Gigantischer Passwort-Leak: Was ihr jetzt tun solltet
Ein gigantischer Passwort-Leak sorgt derzeit für Aufsehen. Rund 10 Milliarden Passwörter sind in dem File rockyou2024.txt gelistet, das seit wenigen Tagen im Netz kursiert. Die Daten sind dabei allerdings nicht brandneu. Stattdessen handelt es sich um eine Sammlung verschiedenster Leaks der vergangenen Jahre von unterschiedlichen Diensten.
Da es auch immer wieder große und populäre Dienste gegeben hat, bei denen Passwörter abgegriffen wurden (Stichwort MSspace, Twitter oder Dropbox), ist die Chance, dass man in dem File mit einem Account vorkommt, relativ hoch.
➤ Mehr lesen: 10 Milliarden gestohlene Passwörter aufgetaucht
Auch wenn es sich um teilweise alte Daten handelt.
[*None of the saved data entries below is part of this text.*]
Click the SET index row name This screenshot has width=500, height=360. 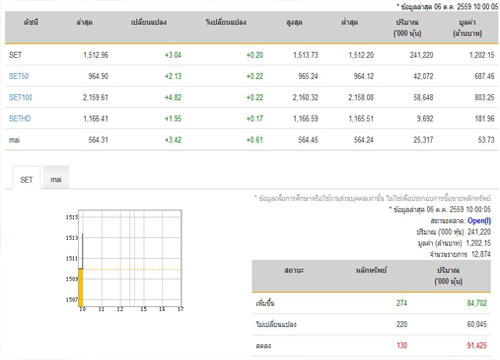coord(15,55)
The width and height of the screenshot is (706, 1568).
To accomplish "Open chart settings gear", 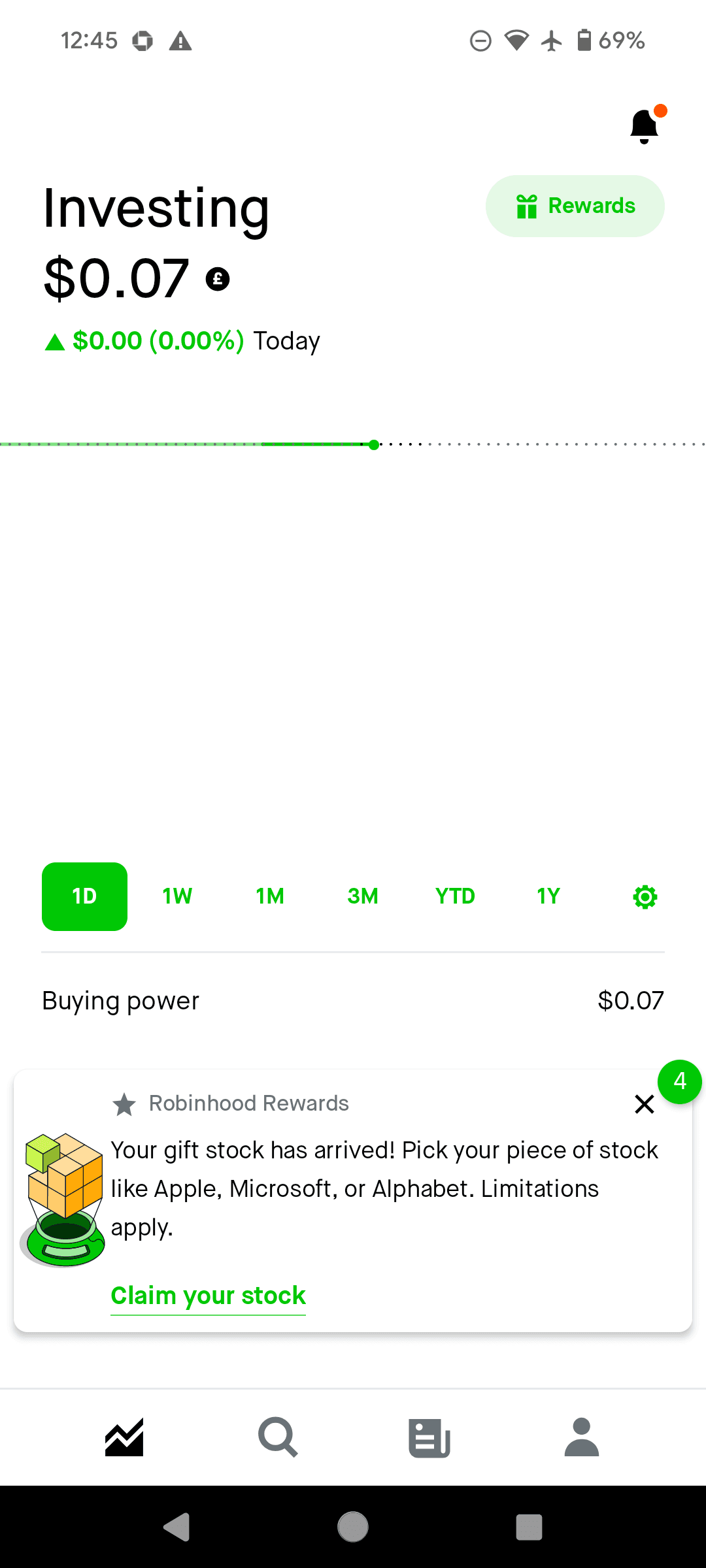I will point(645,897).
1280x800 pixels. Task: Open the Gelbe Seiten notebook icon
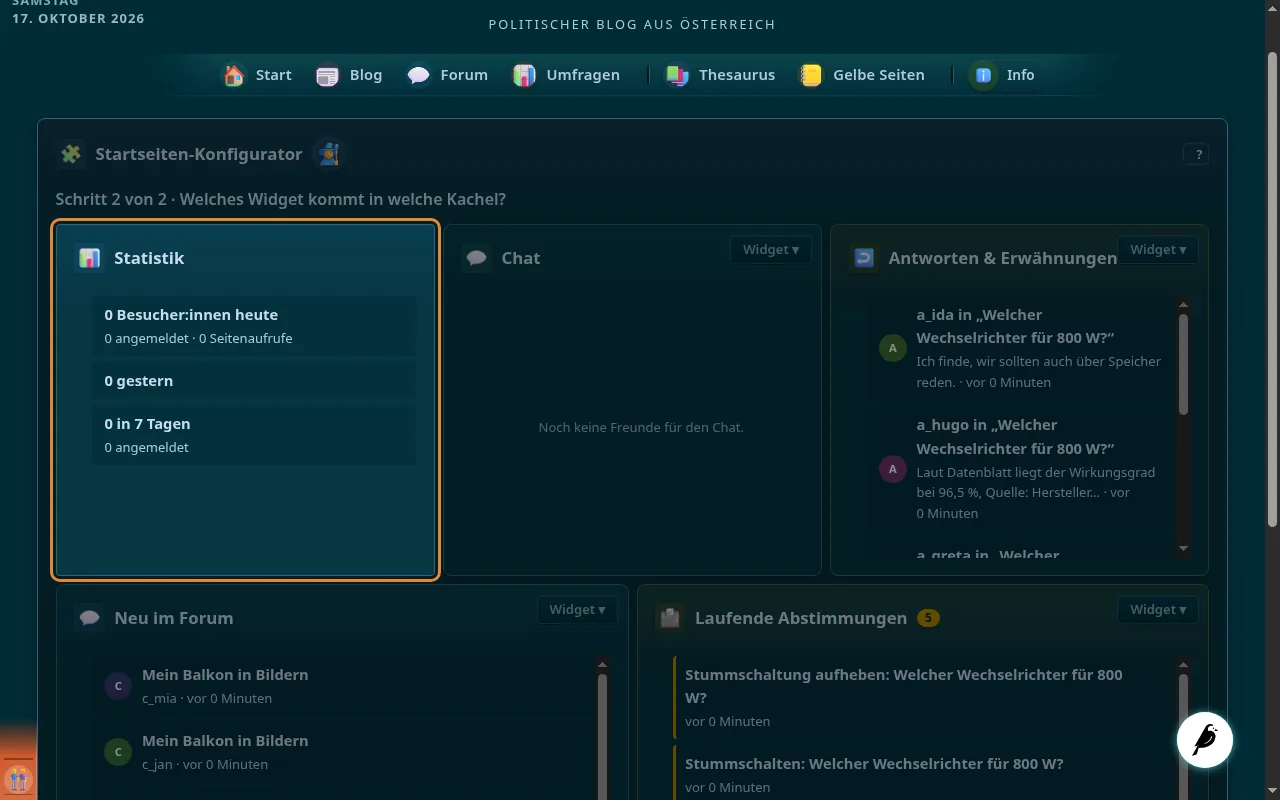[811, 75]
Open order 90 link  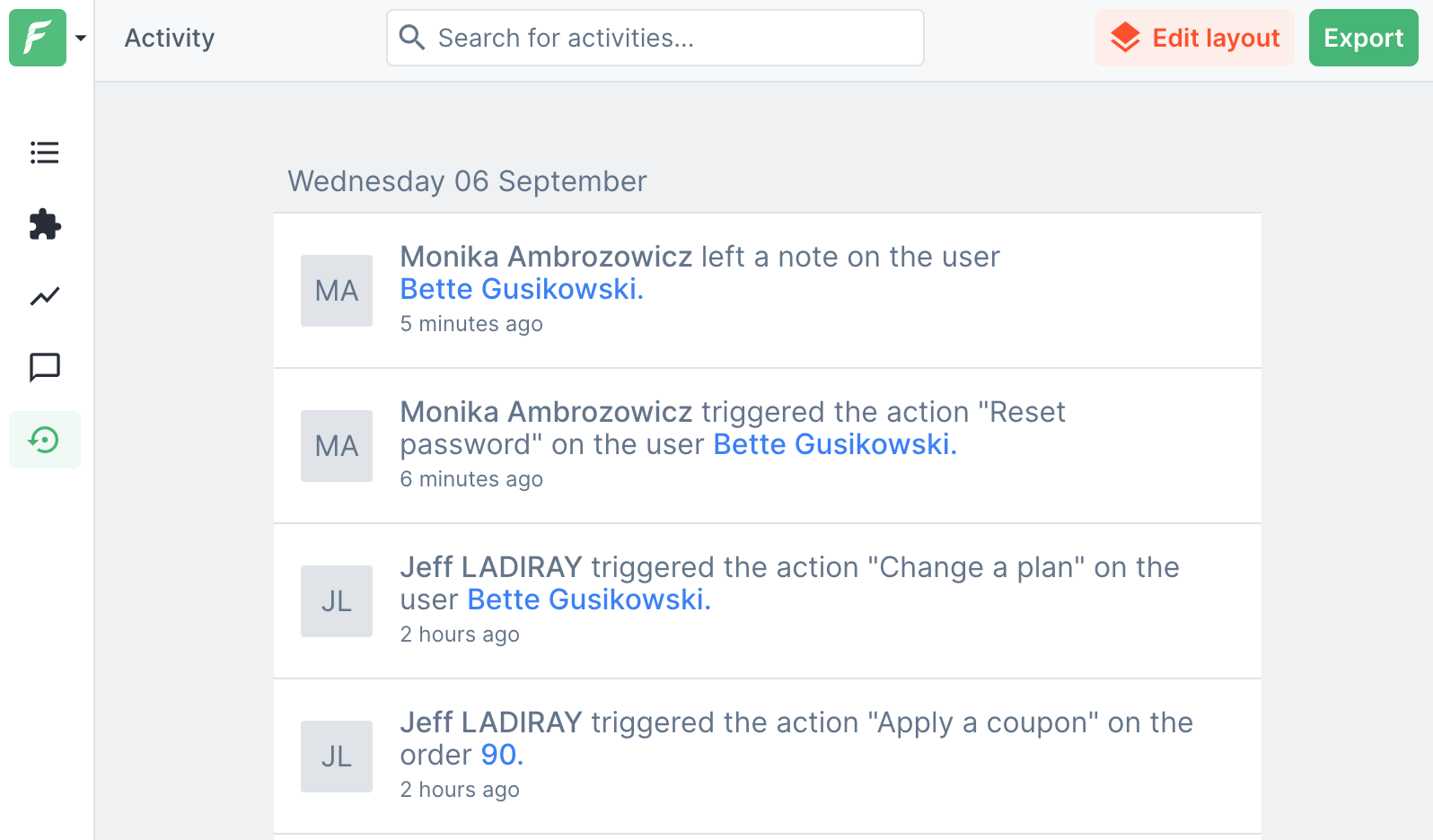pyautogui.click(x=501, y=755)
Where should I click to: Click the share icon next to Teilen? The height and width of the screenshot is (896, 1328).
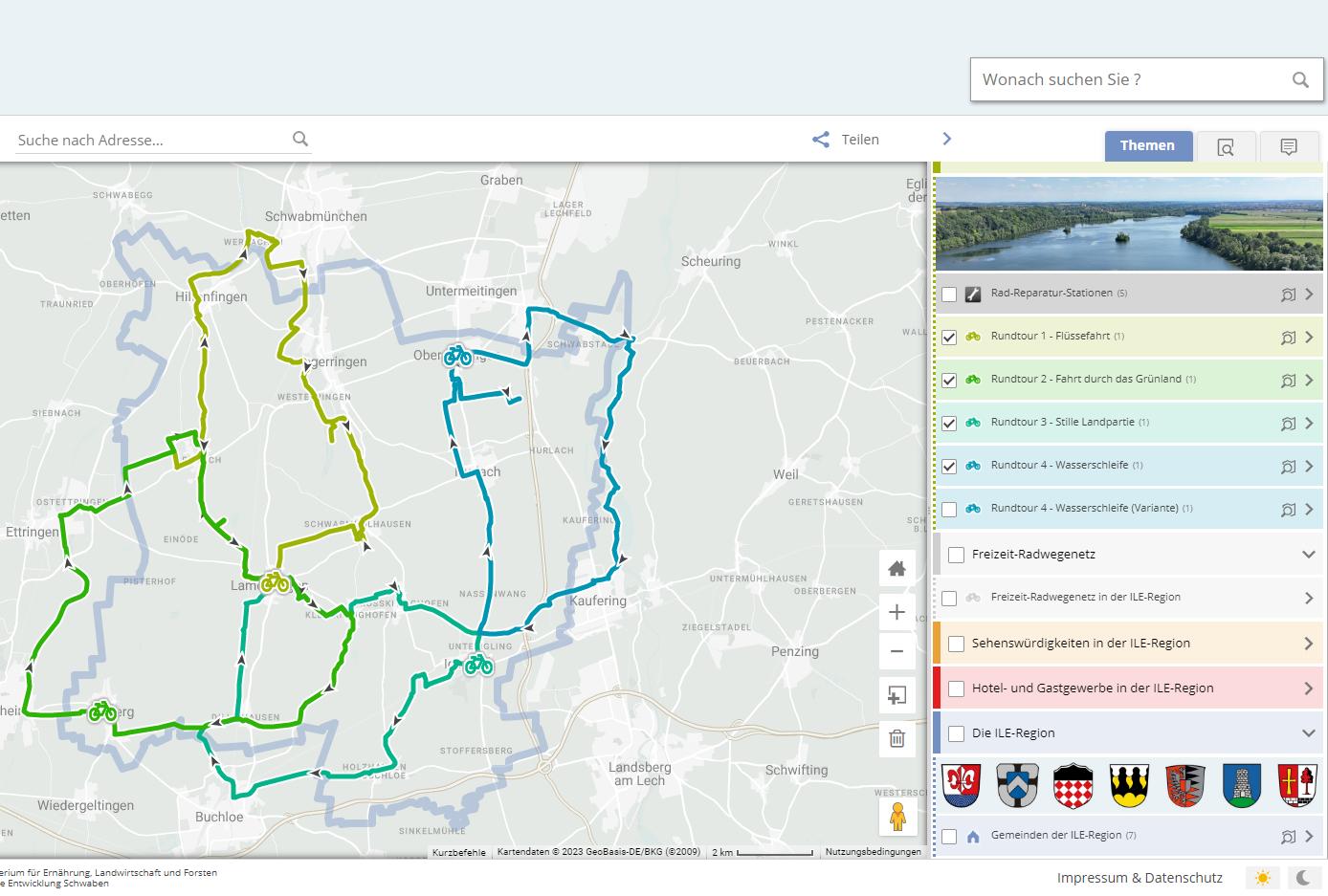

Die Zusammenstellung stellt für manche Nutzerinnen und Nutzer durchaus eine Gefahr dar. Cyberkriminelle haben durch das File simplen Zugang zu vielleicht der größten Passwort-Datenbanken aller Zeiten und könnten auf Basis dessen versuchen, Accounts zu knacken.
Die Veröffentlichung ist jedenfalls ein guter Zeitpunkt, seine Cybersicherheitspraktiken zu überdenken und Schwachstellen auszubügeln, um es Angreifern möglichst schwer zu machen. Mit ein paar Schritten kann man sich im Falle derartiger Leaks effizient schützen.
Unsere Tipps im Überblick, um auch trotz des Mega-Leaks sicher zu bleiben. Man sollte:
- Mehrfach genutzte Passwörter ändern
- Passwortmanager verwenden
- Zweifaktorauthentifizierung aktivieren
- Frühere Leaks überprüfen
Und hier die Tipps im Detail:
Mehrfach genutzte Passwörter ändern
Es ist etwas, das man grundsätzlich nicht machen soll, angesichts des Mega-Leaks ist es aber aktueller denn je: Passwörter dürfen niemals für mehrere Accounts gleichzeitig verwendet werden.
Der Grund dafür liegt auf der Hand: Gibt es bei einem Dienst einen Passwort-Leak, können Angreifer mit diesen Informationen auch auf alle anderen Services Zugriff erlangen, die dieselbe Nutzernamen-Passwort-Kombination aufweisen. Allerspätestens jetzt sollte man doppelt genutzte Passwörter ausmerzen.
Passwortmanager verwenden
Damit man nicht den Überblick über all die verschiedenen Passphrasen verliert, helfen Passwortmanager aus. Die Auswahl jener ist groß. Man hat die Wahl zwischen kostenpflichtigen und kostenlosen oder auch Closed- oder Open-Source-Angeboten:
➤ Mehr lesen: Mit diesen Passwortmanagern behältst du deine Konten im Griff
Natürlich sollte auch der Passwortmanager selbst gut abgesichert sein. Ein starkes Master-Passwort sowie Zweifaktorauthentifizierung oder die Verwendung von Passkeys sind hier Pflicht.
Zweifaktorauthentifizierung aktivieren
Apropos Zweifaktorauthentifizierung. Wird jene bei einem Dienst angeboten, sollte man sie unbedingt nutzen. In der Regel sind diese Accounts auch dann geschützt, wenn das Passwort den Angreiferinnen oder Angreifer bekannt ist. Der zweite Faktor kann entweder eine Authenticator-App am Smartphone, ein SMS oder ein E-Mail sein. Egal, für welche Art man sich entscheidet, man macht seine Konten auf jeden Fall sicherer damit.
Wenn die Verwendung von Passkeys angeboten wird, kann man auch damit sein Konto absichern. Sie bieten in der Regel einen besseren Schutz als jedes Passwort.
➤ Mehr lesen: Warum sind Passkeys sicherer als jedes Passwort?
Frühere Leaks überprüfen
Da der rockyou-Leak lediglich eine Zusammenstellung früherer Leaks ist, lohnt es sich, einen Blick auf jene zu werfen. Möglich ist das etwa auf der Webseite haveibeenpwned.com. Dort kann man anhand seiner E-Mail-Adresse kontrollieren, ob eines der eigenen Konten in der Vergangenheit von einem Datendiebstahl betroffen war. Taucht ein Konto in der Abfrage auf, sollte man das damals verwendete Passwort unter keinen Umständen irgendwo mehr verwenden.